ASSIGNED TASK:
Could you continue the article on how not to test anti-malware products, starting right after its last sentence?

TEXT PASSAGE:
——

Follow Us/Subscribe:        

How NOT to Test Anti-Malware Products

Joe Wells
Chief Technology Officer
Lavasoft AB, Gothenburg Sweden

Evolution

Back at the dawn of the scan age, when the first antivirus products crawled out of the primordial ooze, a model arose for the efficient detection of computer viruses.

File infecting viruses spread upon a system by infecting innocent files in a fairly chaotic confusion. So a virus could exist almost anywhere on the drive system. Often they existed all over the drive system.

As numbers increased, and antivirus companies battled it out by claiming they detected more viruses, a model arose for testing antivirus claims. The model correctly focused on testing how viruses really spread and how antivirus products actually scanned. And of course "big numbers" was construed as a good thing. However, the majority of viruses never actually infected users systems, and thus did not constitute a real world threat.

Then, in 1993, a system of cooperative reporting arose that enabled developers and testers to focus more on the actual threat. It was called the WildList and allowed testers to fine tune testing, by moving away from mere numbers and focusing on the reality of the virus threat.

Since the original WildList appeared, the nature of the actual threat to users has changed dramatically. Viruses (that is true viruses that infect files all over the system) are now nearly extinct. Recent WildLists have only a handful of true viruses. Most threats on the WildList today are actually worms. However in today's reality, viruses and worms are comparatively rare. They are a miniscule part of the real and present threats to users.

For example, at the time of this writing, the WildList (August 2007) says that 580 threats have been reported during the past six months. By contrast, at the time of this writing, the malware research lab at Lavasoft received 1500 new threats over the past weekend.

A New Age is Upon Us

Things have changed radically. Newer threats, current threats, have dramatically evolved in ways diametrically divergent to viruses. Thus, our reality has changed dramatically.

Where viruses could exist anywhere (or everywhere) on a computer, the majority of today's threats load specific files, keys, etc to specific locations on the system.

This is our new reality.

Unfortunately, however, many anti-malware product reviewers are still stuck back in the scan age. They seem to think the archaic antivirus model applies to today's reality. It does not apply, and fabricating it to apply yields inaccurate, and even deceptively misleading results.

To substantiate this claim, let us look at a recent example of a recent test based on outmoded scan age assumptions.

Case in Point

In a recent PC World test (20 August 2007), which was performed by AV-Test Org, a portion of the test involved "about 110,000 inactive" threats. In simple terms the reviewer tested products that were designed specifically to detect "active" against "inactive" threats. Their claimed justification was that "an inactive sample is like an application you've downloaded and haven't yet installed." This is not a valid.

Now, this is the point in our discussion where you should challenge me and ask why that isn't a valid claim.

In response, I will ask you the following questions:

  • If a product is designed to actively block a downloaded file, or to prevent it from being run, that is a good design, is it not?
  • If a product is designed to look for threats where they actually exist on an infected system, that is a valid reality check, is it not?
  • If a product is tested in a manner in which it is not intended to work, and does not need to work, does that testing reflect reality?

If, then, testing does not represent reality, it is a fabrication. It is unrealistic. It can even be considered deceptive.

Let's look at a specific example from this PC World test.

NB. Since I have been associated with several antivirus, and anti-malware products (including two in this review), let us look for evidence of my claim that the testing methodology was flawed, by looking at a product with which I am not associated; namely, the well known anti-malware product called Spybot.

——

DATASET ENTRIES:
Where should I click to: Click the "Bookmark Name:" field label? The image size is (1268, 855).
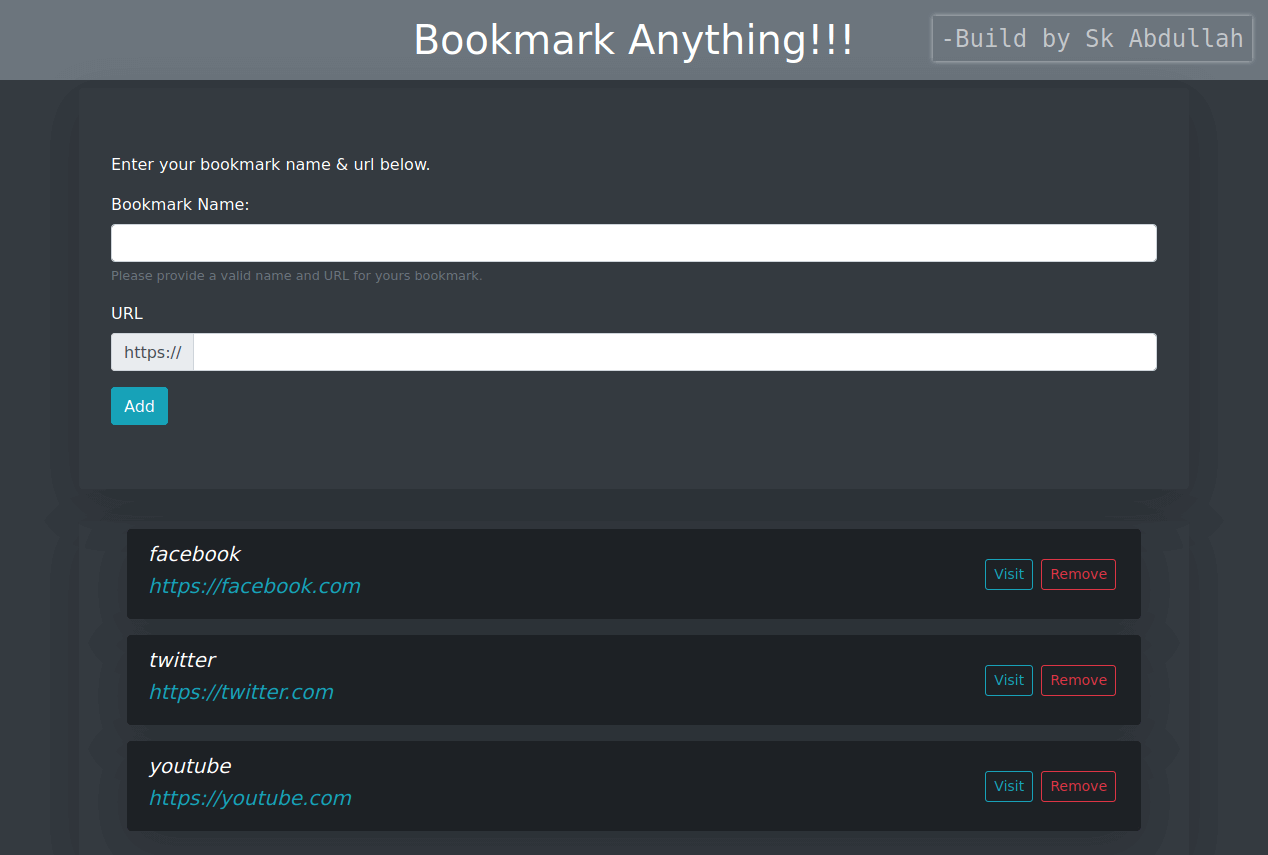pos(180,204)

——

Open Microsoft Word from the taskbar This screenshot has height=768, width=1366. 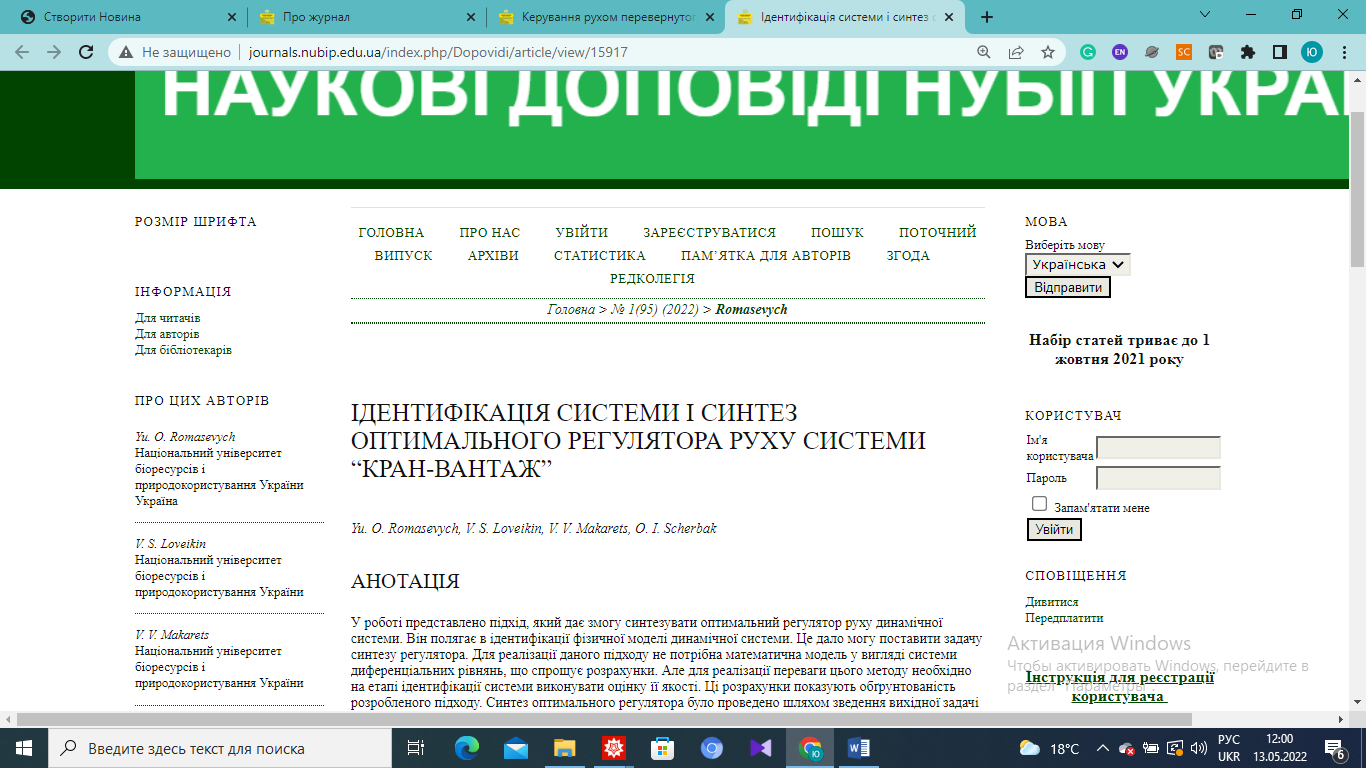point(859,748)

——

WRITTEN ANSWER:
Blind Testers, or Uninformed Editors, or Both?

If you have ever run Spybot, then you know that (unlike products that list all the files on the system as they are scanned) it lists the threats as it looks for them. Specifically, as the product scans, the threat names appear in rapid succession in the GUI.

What, then, about the tester who was watching this test?

Did he or she notice that the threats in the database were being listed? Did that person assume (wrongly) that the whole drive was being scanned for each threat? Hopefully, the tester recognized the fact that Spybot was looking for each threat precisely where said threat would actually be located in a real infection. It was performing a reality check.

I think you would agree that a product which performs a reality check by looking for real threats where they are really found, is doing the right thing. Spybot looks for real infections.

Now imagine another product. A hypothetical product. A fabricated anti-malware product. Any mediocre programmer with a huge collection of threats could easily create a product that detected all 110,000 threats in a test, yet offer zero protection from real infections.

By contrasting Spybot and the hypothetical product, we can easily see the misleading and fabricated nature of this archaic test method.

On the one hand, the useless scanner would score high points for locating threats where they do not exist in real infections, and would thus be rewarded, while offering no real protection in the real world.

On the other hand, Spybot would be penalized for offering real protection from real threats as they really exist.

In this scenario, the testing methodology would reflect the exact opposite of reality. Bad product made to appear good. Good product made to look bad.

Reality

In fact, Spybot was penalized for their approach to scanning. Please note this fact.

The test summary makes the following claim:

"Spybot detected less than 2 percent of our inactive adware and spyware threats, indicating that its signature database of threats is insufficient. It also failed to detect all nine inactive root kits." [italics mine]

Since Spybot is obviously intended to look for real threats where they really exist in the real world, then this claim is unsubstantiated, demonstrably irrelevant, and therefore misleading to readers of the review.

The subheading for the Spybot evaluation states that the product "can't recognize and clean up many of today's threats." But does the method of testing actually substantiate that claim?

What do you think?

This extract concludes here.